Mixed pricing returned to the cash marketplace Friday, but this time declines were in a lopsided majority. Forecasts of mild to cool weather throughout much of the U.S. and Canada and the typical weekend drop in industrial demand were the chief price depressants.

The West, which had tended to see the greatest relative price strength earlier in the week, led Friday’s charge downhill. It had many of the larger losses among overall declines ranging from about a nickel to 80 cents. Flatness at Transco Zone 6 (non-New York City) and TGT Zone 1 notwithstanding, all of the gains from about a dime to 45 cents or so were recorded in the Gulf Coast.

It was only a matter of time before persistent concerns about the long-term impact of production shut-ins prompted by Hurricanes Katrina and Rita yielded to the short-term influences of moderating weather fundamentals and the heavy demand destruction caused by the storms, one source commented.

A trader who sells gas on behalf of several Gulf Coast independent producers provided a clue about Friday’s softening trend when she said she didn’t have time to talk Friday afternoon because “I’m up to my eyeballs” in curtailments of weekend supply. It seems that the pipelines she trades had been overscheduled on their laterals because of all the uncertainty about what production could flow and what couldn’t, she said.

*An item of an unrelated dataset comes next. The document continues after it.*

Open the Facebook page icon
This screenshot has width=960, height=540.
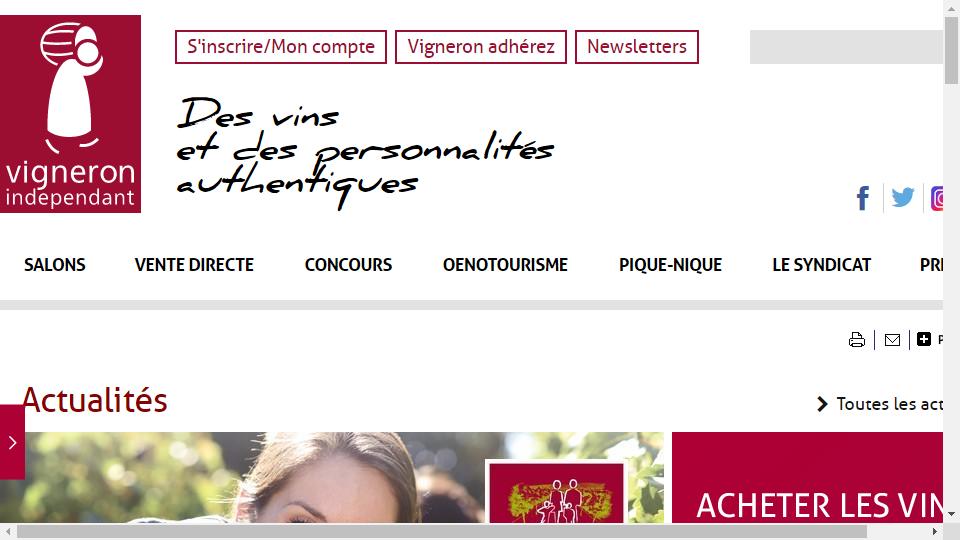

Gulf of Mexico (GOM) gas output continued to inch higher. Minerals Management Service (MMS) said its tally of remaining shut-ins Friday stood at 7,941.02 MMcf/d, down a minuscule 38.7 MMcf/d from the day before (see related story). Cumulative deferred GOM production since Aug. 26, before Hurricane Katrina struck, climbed to 196.481 Bcf, MMS said.

The Northeast was getting rather chilly at night, but moderate daytime temperatures were leading to “beautiful” weather in general, a producer said. The Midwest was due to stay cool over the weekend before the return of warmer weather leads to potential record highs early this week, according to The Weather Channel (TWC). Most of the South had cooled off, but highs in the 80s and 90s were expected to resume by the end of the weekend west of the Mississippi River, TWC added. A cold front was advancing out of the Pacific Northwest into the northern Rockies, but ahead of the front temperatures would be five to 15 degrees above average, it said; in fact, Denver could be flirting with date-specific record highs from Saturday through Monday.

Henry Hub made it a full week of no cash trading as an operator-declared force majeure was extended through at least Friday (see related story).

“This market is driving us crazy. We’re dodging bullets all over the place,” said a Gulf Coast producer. Because of the fluid shut-in situation, he couldn’t be sure of what was safe to sell, even with $15 delivered prices in the Northeast. He noted that at times last week production area prices exceeded those in the market area, yielding negative basis. Texas was home to most of the readily available supply in the Gulf Coast, with sources being pretty spotty in Louisiana, he said.

The buyer for a Lower Midwest utility said local weather had been highly variable recently. “We had a record high here last week, then freezing temps this past Wednesday night, and might get up to record highs again [this] week,” she said. Her company did not buy any baseload gas for October. It’s still a shoulder month, she explained, and a summer term deal would remain in effect through the end of October. It might be necessary to get into the daily market if temperatures get colder later in the month, she said.

A marketer reported doing only a couple of Henry Hub deals for October “at the last moment” at basis of plus a nickel. He said he didn’t know if that gas would be able to flow during the first few days of the month.